The sharp decline in Dogecoin’s price aligns with broader patterns in the cryptocurrency market, where major digital assets like Bitcoin and Ethereum also experienced declines. For instance, Bitcoin dropped below $80,000 on March 10 amid concerns about inflation, while altcoins like Solana and Cardano saw losses of 9% and 10%, respectively. Nevertheless, Dogecoin’s decline has been notably more pronounced than Bitcoin’s 15% dip over a comparable period, underscoring its susceptibility as a speculative asset heavily influenced by sentiment and external factors.
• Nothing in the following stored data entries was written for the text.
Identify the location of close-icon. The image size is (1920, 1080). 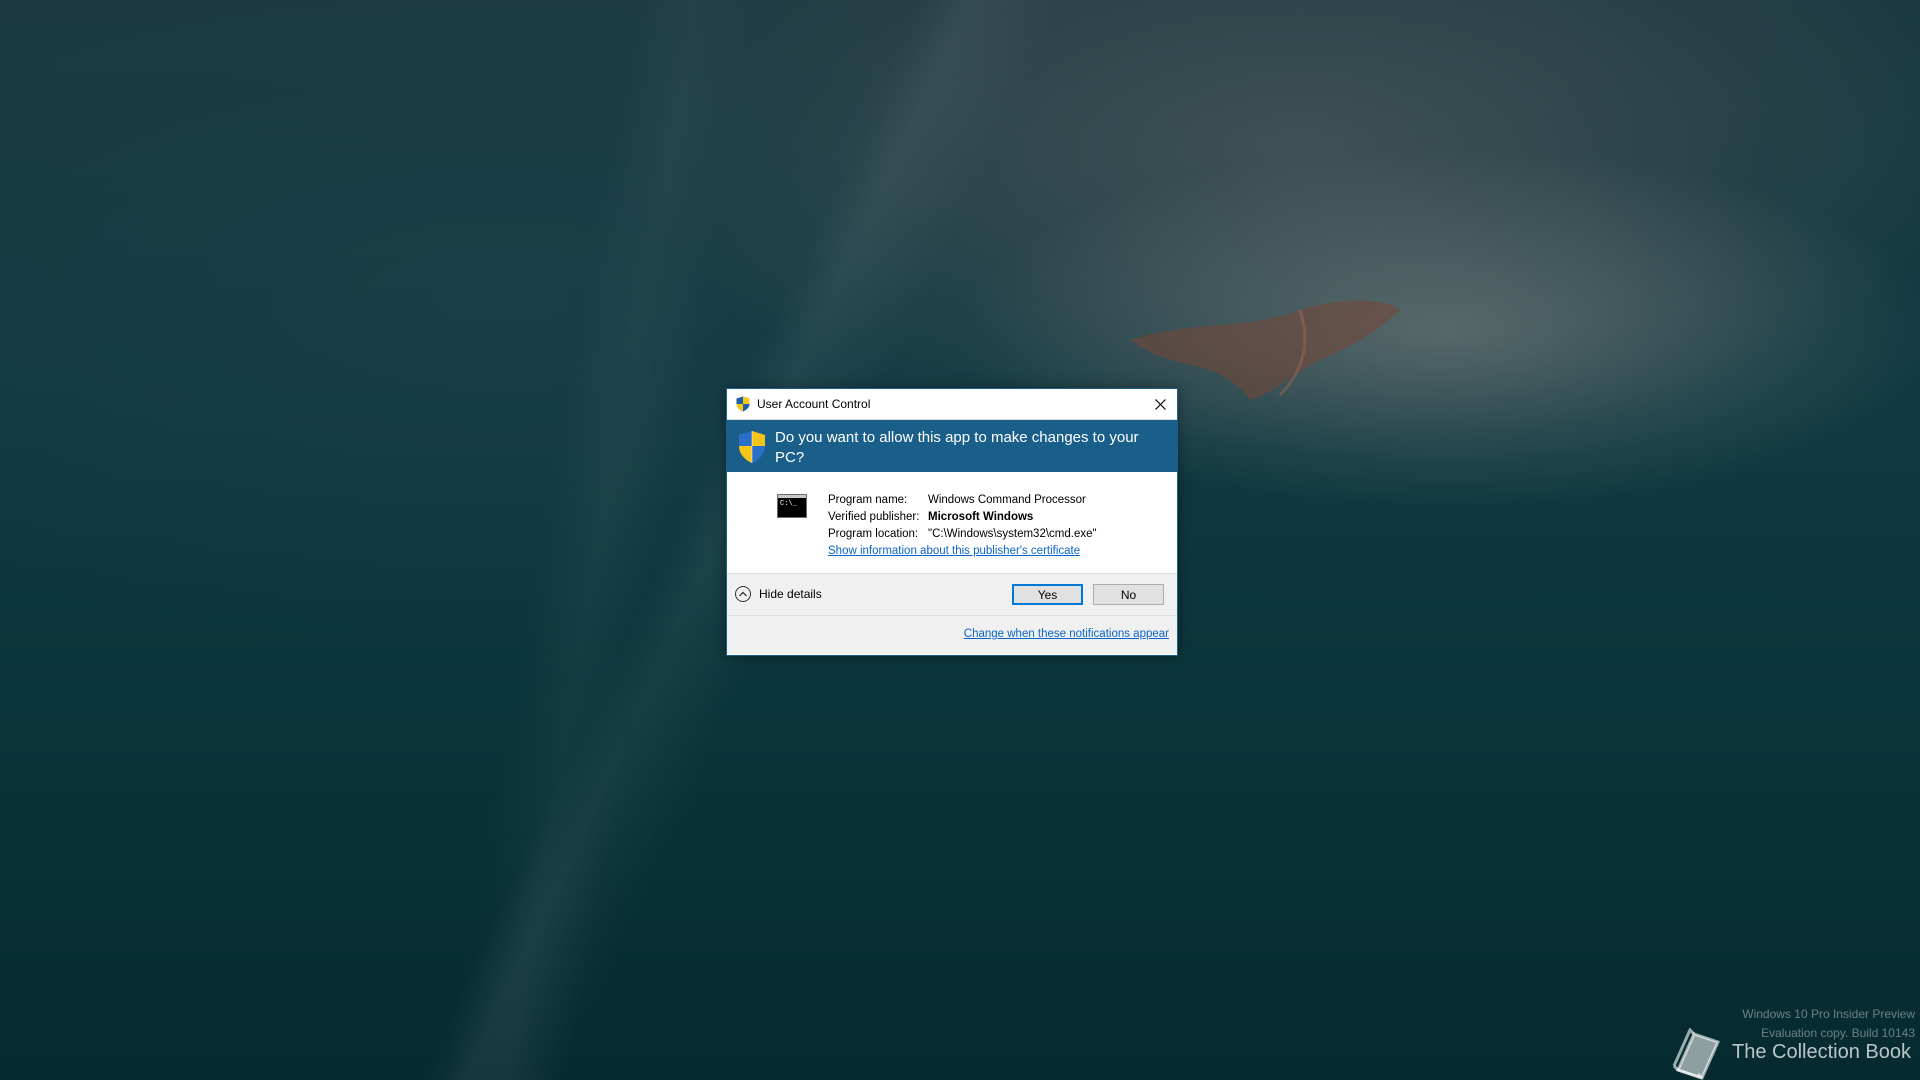
(1160, 404).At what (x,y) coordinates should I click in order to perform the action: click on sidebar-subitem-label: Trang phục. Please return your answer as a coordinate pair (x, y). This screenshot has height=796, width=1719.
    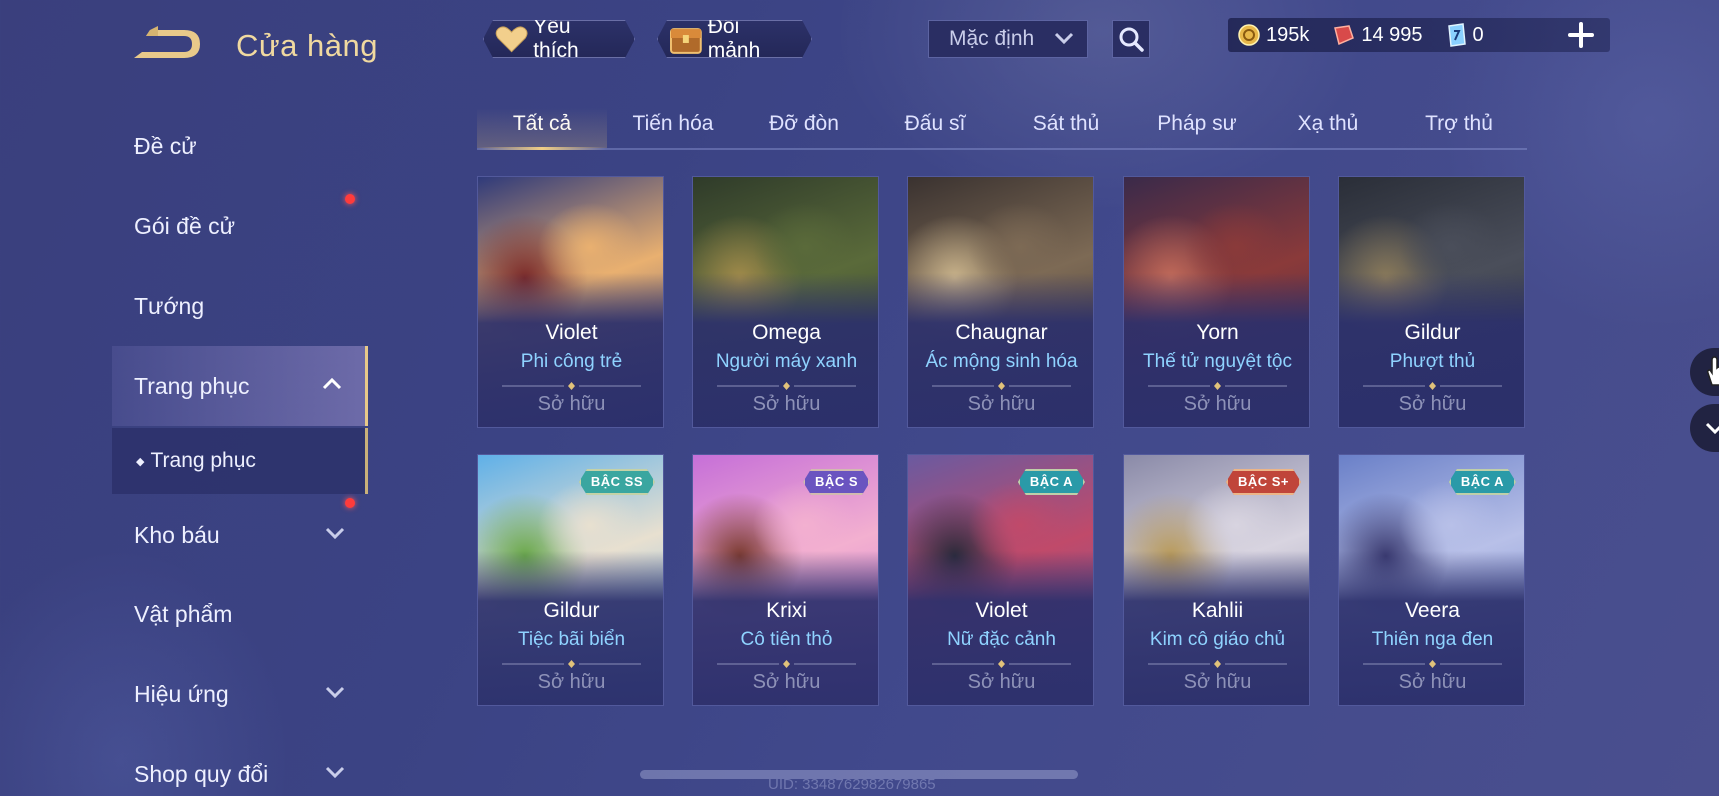
    Looking at the image, I should click on (203, 460).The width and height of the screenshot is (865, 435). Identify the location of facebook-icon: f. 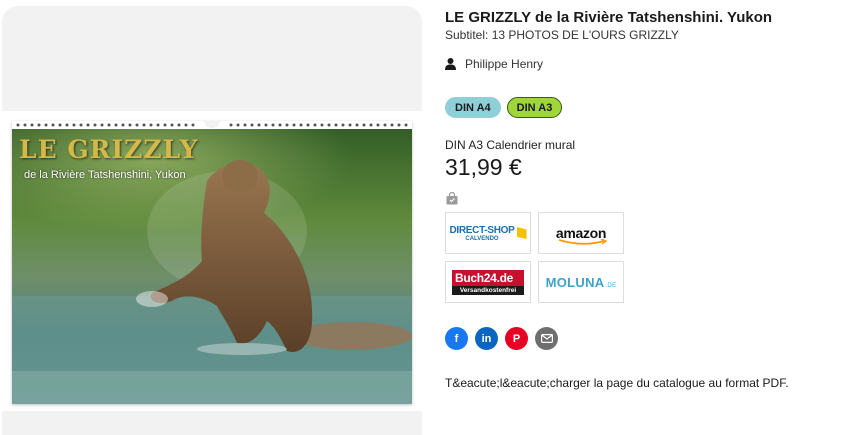
(456, 338).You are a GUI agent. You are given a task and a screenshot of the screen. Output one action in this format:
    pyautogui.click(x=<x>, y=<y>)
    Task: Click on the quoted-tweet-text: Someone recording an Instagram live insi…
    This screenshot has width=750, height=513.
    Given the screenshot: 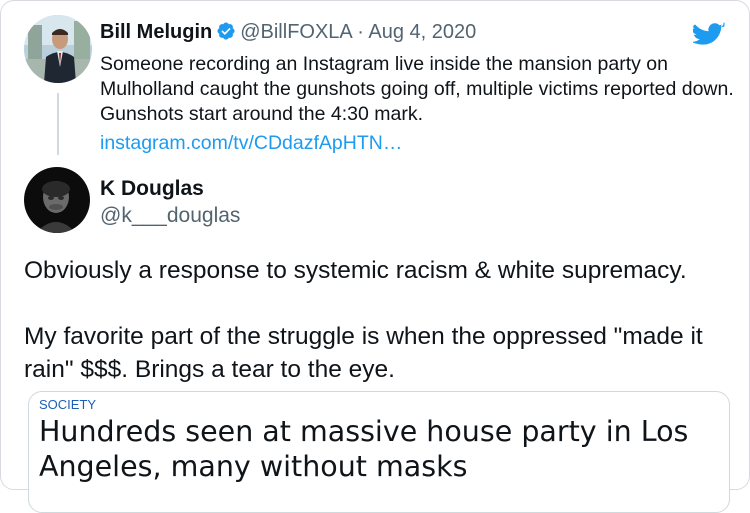 What is the action you would take?
    pyautogui.click(x=417, y=89)
    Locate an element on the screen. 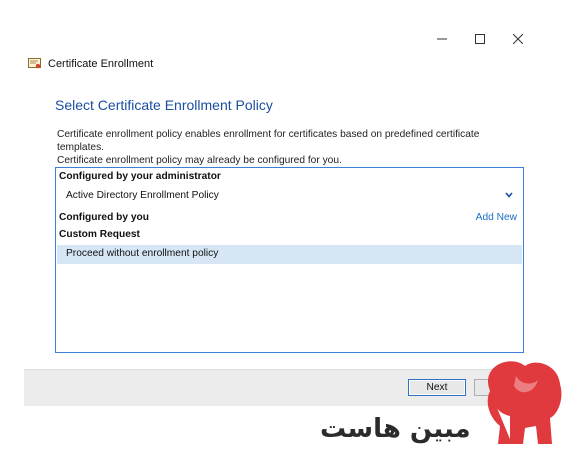  watermark-text: مبین هاست is located at coordinates (396, 429).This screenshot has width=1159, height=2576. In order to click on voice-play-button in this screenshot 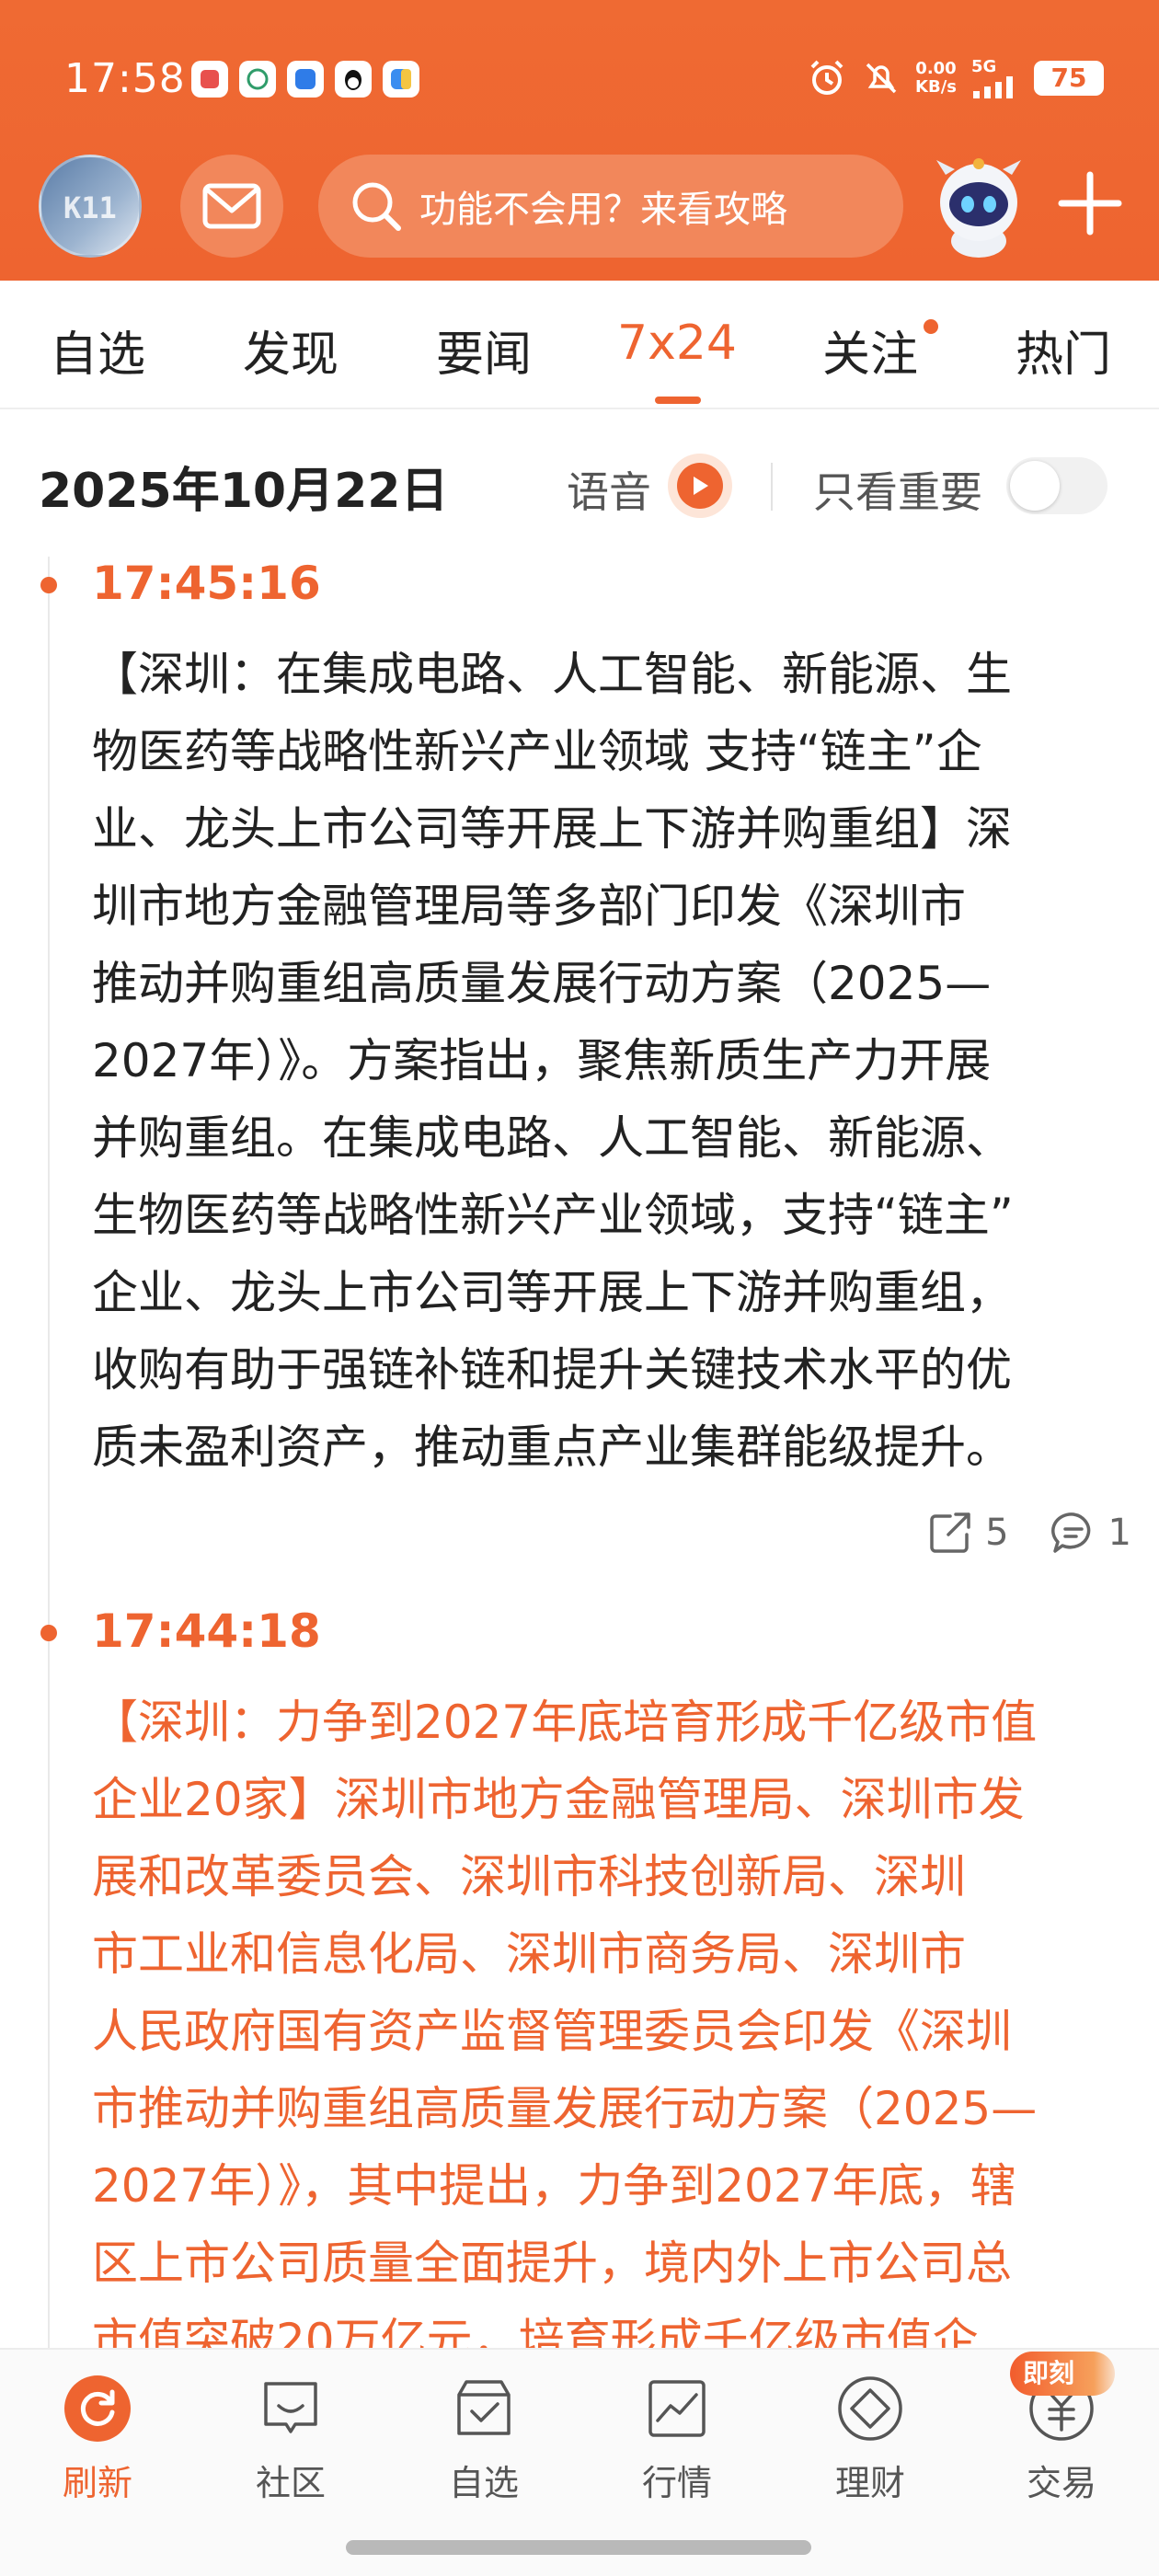, I will do `click(700, 486)`.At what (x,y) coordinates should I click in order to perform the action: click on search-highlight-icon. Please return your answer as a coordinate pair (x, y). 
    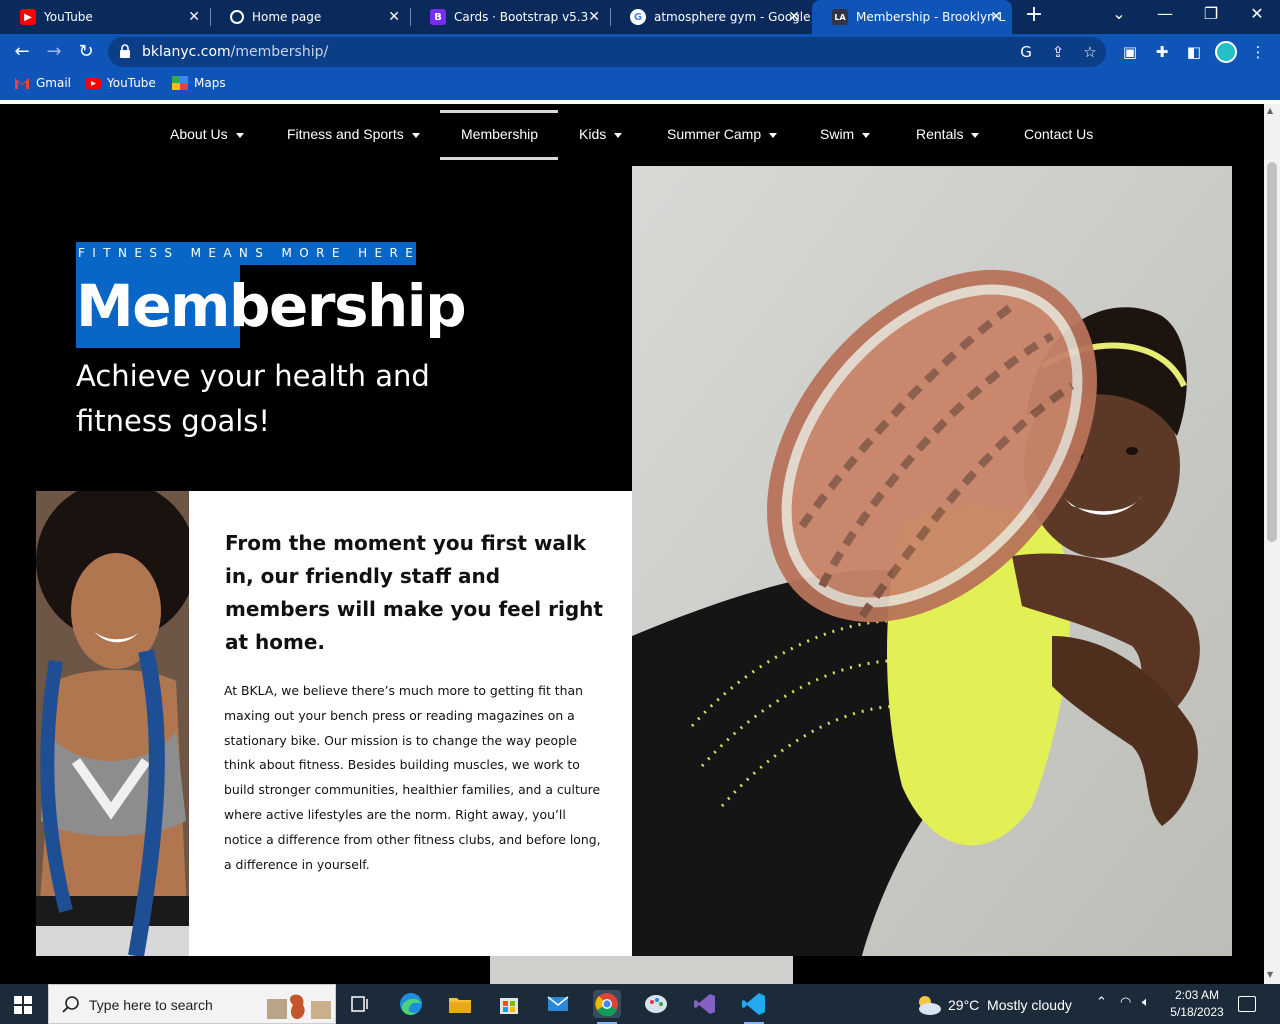
    Looking at the image, I should click on (299, 1006).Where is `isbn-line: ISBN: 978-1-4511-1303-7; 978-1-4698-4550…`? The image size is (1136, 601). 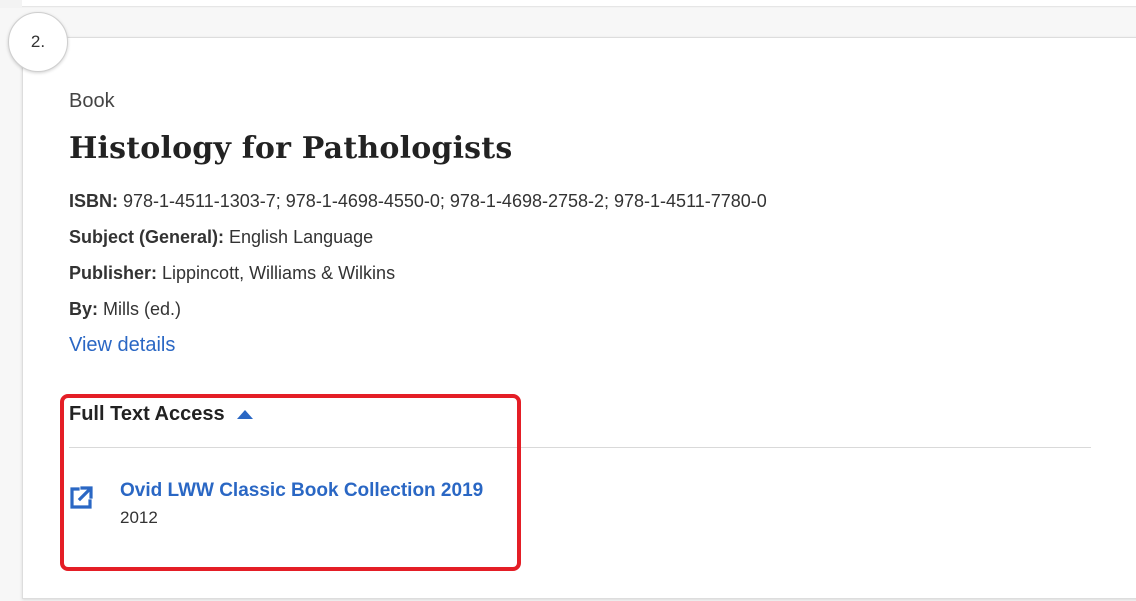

Several underlying reasons contribute to Dogecoin’s recent price challenges. First, macroeconomic uncertainties, such as fears of inflation and a potential U.S. economic downturn, have roiled the financial markets, prompting investors to adopt a cautious approach and shedding volatile assets like memecoins. Second, the initial excitement surrounding Dogecoin’s surge in late 2024, fueled by Elon Musk’s association with the Department of Government Efficiency and Trump’s crypto-friendly stance during his campaign, has dissipated without concrete signals of the department adopting Dogecoin as a utility token. This “sell-the-news” reaction, coupled with a lack of fresh developments, has curtailed DOGE’s momentum.
From a technical standpoint, Dogecoin has breached key support levels, dropping below its 200-day Simple Moving Average (SMA) of $0.24 in late February for the first time since October 2024, indicating a bearish trend. Failure to sustain the $0.17 threshold in early March has potentially opened the door to further declines, with some analysts forecasting a possible decline to $0.125 or even $0.06 if selling pressure persists.
Retail investors seem to be swiftly offloading their Dogecoin holdings during this downturn, as evidenced by on-chain data indicating over $20 million in DOGE positions liquidated on March 11 alone, with more than $100 million wiped out in the preceding week. The long-to-short ratio plummeted to 0.86, its lowest level in a month, reflecting strong bearish sentiment and a bet on further price drops.
While reports earlier in February highlighted a significant drop in active Dogecoin network addresses, suggesting diminishing demand, recent data points to a reversal, with active addresses surging to over 350,000 in mid-March, marking the second substantial uptick since February’s crash. This discrepancy hints that while retail panic-triggered sales initially, larger players or “whales” might be discreetly accumulating positions.
Despite the somber price performance, there are glimmers of hope for Dogecoin holders. The recent increase in active network addresses, reaching a four-month pinnacle, suggests renewed interest or strategic accumulation by wealthy holders. Historically, upswings in on-chain activity have often preceded price recoveries, indicating accumulation by investors anticipating a rebound. Should Dogecoin manage to sustain above the $0.16-$0.19 support range, some analysts argue it could set the stage for a move toward $0.30 or beyond, potentially reclaiming its 50-day SMA.
Moreover, the unpredictable influence of Elon Musk remains a wildcard factor. While his recent absence from engaging with Dogecoin has dulled enthusiasm, any positive mention or policy insinuation related to his government role could reignite speculative excitement. Broader narratives, like potential Federal Reserve policy changes, could also revitalize risk assets like DOGE if market conditions improve.